The result was 3.9 – slightly too low. I’ve been conditioned since the age of 9 that my sugar levels must always be between 4.0 and 10.0 (I think the measurement is mmol – I have no idea really, that’s how bad things are). Normally (if there is such a thing) if my levels dip below 4.0, I get physiological symptoms to warn me. And I didn’t have them. Cue another panic. Funnily enough, in the 45 minutes it’s taken me to write this, they’re starting to appear. Maybe I’m not as broken as I think I am.

Following this, I’ve decided to phone the diabetes clinic tomorrow morning. I’m not due to attend for another 5 weeks – but I want to either 1) get some solution which checks that my meter is working correctly (and not giving me inaccurate results) or 2) get a new meter, as my one is years old and last year they spoke about replacing it and never did. Apparently some have USB ports which can download all the readings and export them into Excel or something fancy.

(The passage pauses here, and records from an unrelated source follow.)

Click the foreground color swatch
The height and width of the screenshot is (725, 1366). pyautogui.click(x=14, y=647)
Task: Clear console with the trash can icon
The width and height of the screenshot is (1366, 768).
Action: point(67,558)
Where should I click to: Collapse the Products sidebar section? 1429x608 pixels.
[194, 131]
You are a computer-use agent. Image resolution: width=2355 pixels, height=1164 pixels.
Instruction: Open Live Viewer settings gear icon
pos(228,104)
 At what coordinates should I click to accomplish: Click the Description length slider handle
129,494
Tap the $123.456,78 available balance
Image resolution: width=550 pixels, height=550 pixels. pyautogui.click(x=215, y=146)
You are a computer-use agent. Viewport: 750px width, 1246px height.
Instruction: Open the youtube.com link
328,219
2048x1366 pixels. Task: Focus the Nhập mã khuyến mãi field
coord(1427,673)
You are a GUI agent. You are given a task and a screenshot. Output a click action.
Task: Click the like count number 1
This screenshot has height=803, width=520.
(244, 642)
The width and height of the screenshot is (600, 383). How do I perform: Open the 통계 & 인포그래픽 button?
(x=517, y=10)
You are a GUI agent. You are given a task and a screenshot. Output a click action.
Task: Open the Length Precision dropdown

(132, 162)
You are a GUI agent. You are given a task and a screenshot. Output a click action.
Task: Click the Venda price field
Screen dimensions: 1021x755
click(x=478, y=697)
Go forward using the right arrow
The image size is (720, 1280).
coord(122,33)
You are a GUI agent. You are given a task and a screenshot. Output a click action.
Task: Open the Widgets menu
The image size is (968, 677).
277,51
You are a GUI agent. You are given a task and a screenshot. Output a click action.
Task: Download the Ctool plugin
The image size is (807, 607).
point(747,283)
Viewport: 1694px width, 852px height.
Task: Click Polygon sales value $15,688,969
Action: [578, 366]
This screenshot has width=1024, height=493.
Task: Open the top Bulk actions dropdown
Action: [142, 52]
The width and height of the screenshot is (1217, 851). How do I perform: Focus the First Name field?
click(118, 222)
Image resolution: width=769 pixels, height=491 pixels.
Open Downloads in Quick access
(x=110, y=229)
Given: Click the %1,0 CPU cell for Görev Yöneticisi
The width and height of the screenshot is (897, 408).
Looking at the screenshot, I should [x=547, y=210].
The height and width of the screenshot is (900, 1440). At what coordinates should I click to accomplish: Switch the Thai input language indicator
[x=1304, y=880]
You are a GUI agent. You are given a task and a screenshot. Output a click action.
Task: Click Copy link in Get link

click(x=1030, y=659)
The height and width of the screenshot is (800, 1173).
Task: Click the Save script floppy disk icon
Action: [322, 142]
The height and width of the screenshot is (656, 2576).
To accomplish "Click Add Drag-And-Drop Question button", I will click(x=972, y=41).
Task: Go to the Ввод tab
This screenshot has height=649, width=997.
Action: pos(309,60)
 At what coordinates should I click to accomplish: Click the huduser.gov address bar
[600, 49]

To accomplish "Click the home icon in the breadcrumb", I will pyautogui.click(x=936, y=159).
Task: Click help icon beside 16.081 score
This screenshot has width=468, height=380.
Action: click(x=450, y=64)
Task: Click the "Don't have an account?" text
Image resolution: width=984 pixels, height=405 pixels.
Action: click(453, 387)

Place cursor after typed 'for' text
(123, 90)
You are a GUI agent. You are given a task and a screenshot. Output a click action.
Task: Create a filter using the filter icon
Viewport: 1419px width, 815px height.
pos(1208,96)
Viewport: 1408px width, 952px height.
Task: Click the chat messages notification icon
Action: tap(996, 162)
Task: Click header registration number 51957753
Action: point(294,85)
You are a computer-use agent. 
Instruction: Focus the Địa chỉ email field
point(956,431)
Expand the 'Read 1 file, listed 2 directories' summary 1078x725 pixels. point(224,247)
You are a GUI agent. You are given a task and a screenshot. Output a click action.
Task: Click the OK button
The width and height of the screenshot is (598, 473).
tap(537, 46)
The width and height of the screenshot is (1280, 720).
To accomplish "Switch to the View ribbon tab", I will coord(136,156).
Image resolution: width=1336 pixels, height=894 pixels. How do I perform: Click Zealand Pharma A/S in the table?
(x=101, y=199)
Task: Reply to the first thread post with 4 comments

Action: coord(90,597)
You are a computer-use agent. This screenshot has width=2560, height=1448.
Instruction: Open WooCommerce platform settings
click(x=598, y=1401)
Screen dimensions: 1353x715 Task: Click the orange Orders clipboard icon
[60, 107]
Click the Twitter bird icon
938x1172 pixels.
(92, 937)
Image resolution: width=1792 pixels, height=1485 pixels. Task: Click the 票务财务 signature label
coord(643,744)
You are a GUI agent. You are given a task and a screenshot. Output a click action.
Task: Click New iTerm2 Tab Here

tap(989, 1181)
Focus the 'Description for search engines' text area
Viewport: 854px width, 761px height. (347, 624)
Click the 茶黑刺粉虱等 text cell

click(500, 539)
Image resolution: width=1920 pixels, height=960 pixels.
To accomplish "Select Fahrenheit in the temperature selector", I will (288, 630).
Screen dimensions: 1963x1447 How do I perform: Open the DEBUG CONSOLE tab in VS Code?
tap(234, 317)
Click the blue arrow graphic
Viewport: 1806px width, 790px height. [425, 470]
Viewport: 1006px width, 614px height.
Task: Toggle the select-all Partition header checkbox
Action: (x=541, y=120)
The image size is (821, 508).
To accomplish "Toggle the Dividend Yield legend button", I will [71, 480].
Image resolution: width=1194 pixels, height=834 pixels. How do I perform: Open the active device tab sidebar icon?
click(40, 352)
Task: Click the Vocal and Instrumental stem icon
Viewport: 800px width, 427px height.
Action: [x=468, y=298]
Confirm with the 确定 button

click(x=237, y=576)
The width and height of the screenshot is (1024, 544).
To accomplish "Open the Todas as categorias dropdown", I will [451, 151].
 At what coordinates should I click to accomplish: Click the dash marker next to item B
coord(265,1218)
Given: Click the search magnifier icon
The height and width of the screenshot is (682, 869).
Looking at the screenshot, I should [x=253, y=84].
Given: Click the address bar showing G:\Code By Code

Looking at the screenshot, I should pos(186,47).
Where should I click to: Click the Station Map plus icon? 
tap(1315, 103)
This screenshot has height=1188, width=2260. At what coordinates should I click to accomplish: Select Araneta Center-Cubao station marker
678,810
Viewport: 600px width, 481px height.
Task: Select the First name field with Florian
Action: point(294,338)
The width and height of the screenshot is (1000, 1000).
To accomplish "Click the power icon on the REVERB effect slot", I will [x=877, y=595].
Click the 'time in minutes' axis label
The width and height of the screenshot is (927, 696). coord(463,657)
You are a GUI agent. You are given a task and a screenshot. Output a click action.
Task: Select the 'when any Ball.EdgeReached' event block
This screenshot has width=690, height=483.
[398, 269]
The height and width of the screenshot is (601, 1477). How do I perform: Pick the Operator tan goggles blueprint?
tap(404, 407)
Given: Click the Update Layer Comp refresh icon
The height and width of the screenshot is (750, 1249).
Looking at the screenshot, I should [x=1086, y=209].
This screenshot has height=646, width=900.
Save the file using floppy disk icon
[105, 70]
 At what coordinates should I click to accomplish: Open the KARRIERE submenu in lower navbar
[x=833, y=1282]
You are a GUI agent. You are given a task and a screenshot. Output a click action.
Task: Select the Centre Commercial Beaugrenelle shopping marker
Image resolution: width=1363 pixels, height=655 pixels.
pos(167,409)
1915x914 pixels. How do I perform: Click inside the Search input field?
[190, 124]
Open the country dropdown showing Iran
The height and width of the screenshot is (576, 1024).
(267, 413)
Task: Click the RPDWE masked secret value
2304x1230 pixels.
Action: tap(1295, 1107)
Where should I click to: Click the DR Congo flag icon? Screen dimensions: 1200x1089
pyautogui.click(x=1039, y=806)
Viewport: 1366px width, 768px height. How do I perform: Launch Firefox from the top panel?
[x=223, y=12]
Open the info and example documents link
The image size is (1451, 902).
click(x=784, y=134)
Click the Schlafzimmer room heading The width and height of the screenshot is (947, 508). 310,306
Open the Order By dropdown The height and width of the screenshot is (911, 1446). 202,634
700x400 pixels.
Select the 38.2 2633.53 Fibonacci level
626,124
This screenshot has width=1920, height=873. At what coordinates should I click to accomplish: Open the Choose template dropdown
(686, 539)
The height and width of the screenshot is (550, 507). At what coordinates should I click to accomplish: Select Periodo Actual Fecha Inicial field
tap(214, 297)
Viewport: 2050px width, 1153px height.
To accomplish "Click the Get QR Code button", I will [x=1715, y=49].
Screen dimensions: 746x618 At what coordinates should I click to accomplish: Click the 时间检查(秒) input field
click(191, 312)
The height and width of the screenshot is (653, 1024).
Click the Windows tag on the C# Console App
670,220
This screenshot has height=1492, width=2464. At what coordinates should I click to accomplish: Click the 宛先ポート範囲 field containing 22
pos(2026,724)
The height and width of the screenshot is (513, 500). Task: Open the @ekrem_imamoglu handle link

This notion to get my head in gear may well pass in the coming weeks or months. It’s very easy for me to lose motivation – think of someone on a weight-loss programme who sees no instantaneous results. But I need to get this sorted – for my own health. I’ll keep you posted on how I’m progressing – as well as filling you in on the background on how I got to this stage in the first place.

I’d better go fix my low sugar levels before I end up in a pickle – but if you read this much, thank you for reading. Let me know in the comments if you have any experience with diabetes; maybe you have the condition yourself, or have friends or family who are diabetic. Or, if you have any questions about diabetes, let me know and I’ll do my best to answer them!